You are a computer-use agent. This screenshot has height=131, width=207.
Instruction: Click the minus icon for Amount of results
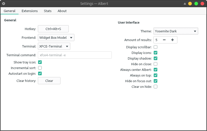point(164,40)
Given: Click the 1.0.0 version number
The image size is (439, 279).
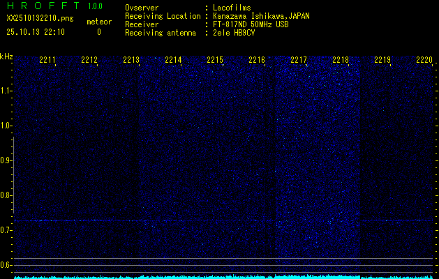Looking at the screenshot, I should [x=95, y=6].
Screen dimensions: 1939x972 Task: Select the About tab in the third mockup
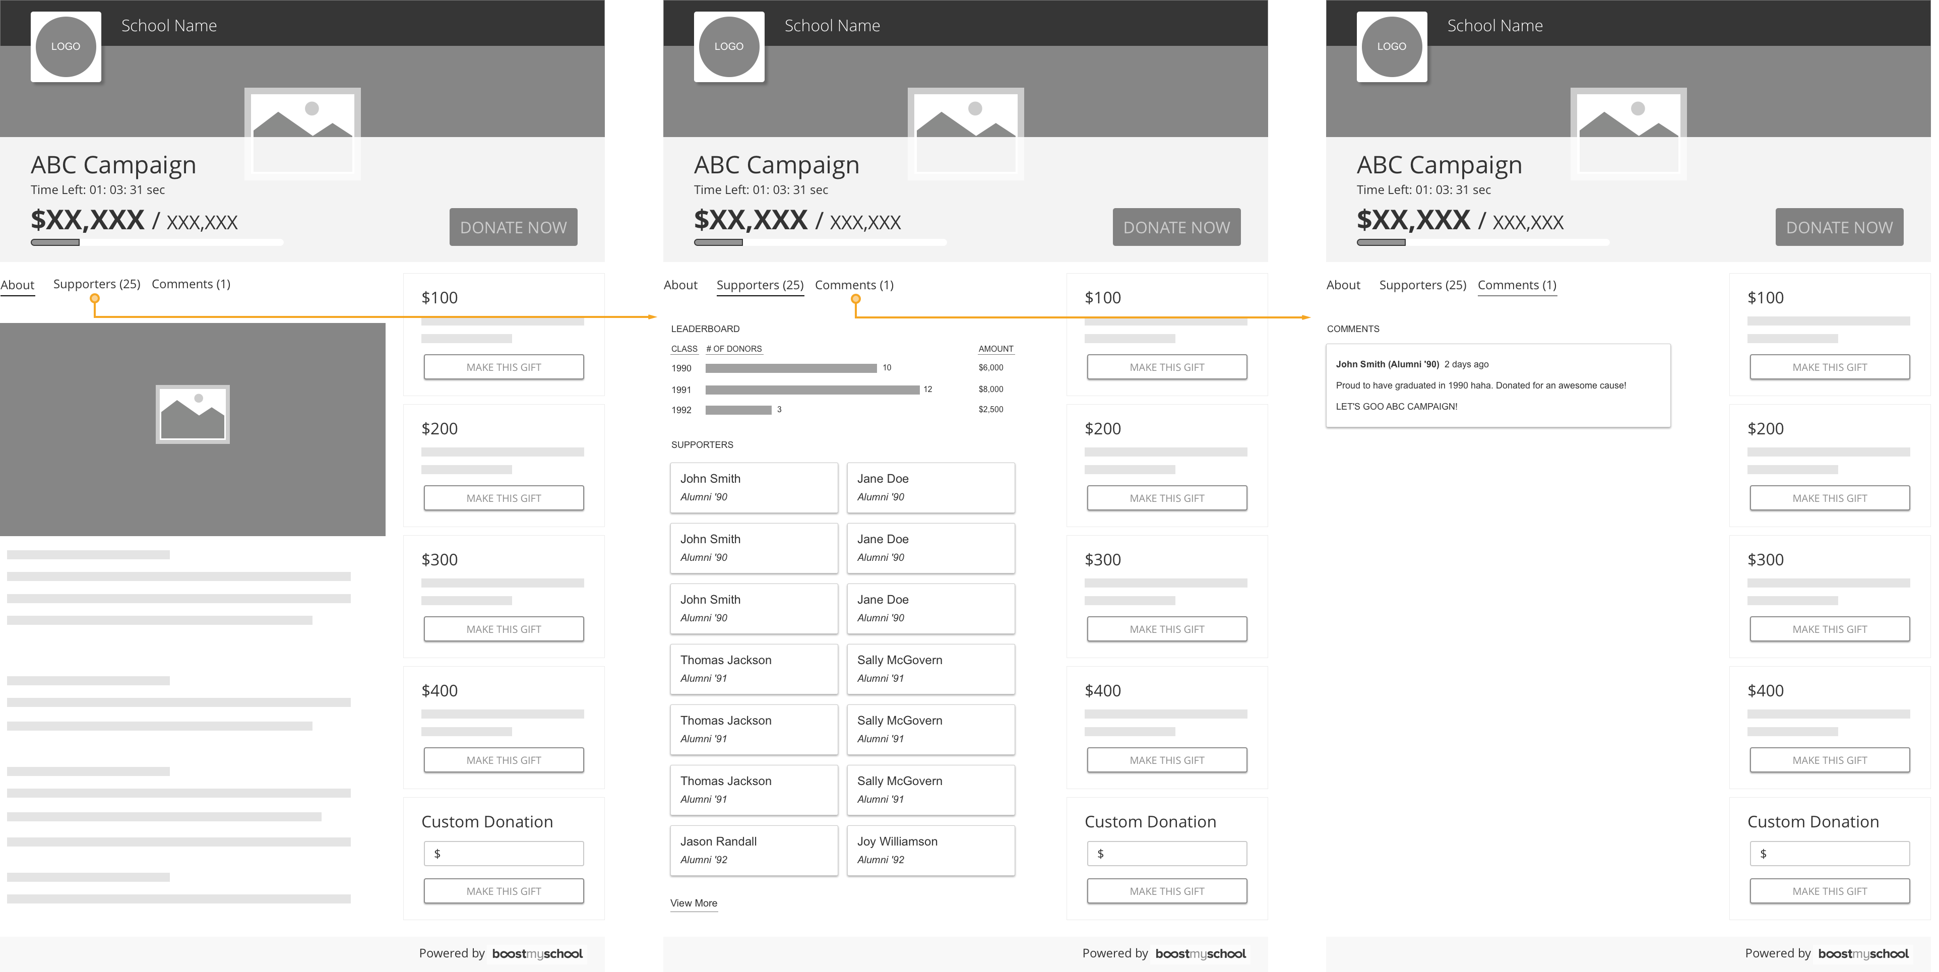(x=1344, y=285)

* * * * *

*TASK TO CARRY OUT*. Write out, word for word, the lines running from the one containing "Instruction: Click the" to the end of the data above; the pictures are to be left out.

*EXERCISE OUTPUT*.
Instruction: Click the minus icon for Amount of results
point(164,40)
Given: Click the 1.0.0 version number
The image size is (439, 279).
Looking at the screenshot, I should [x=95, y=6].
Screen dimensions: 1939x972 Task: Select the About tab in the third mockup
(x=1344, y=285)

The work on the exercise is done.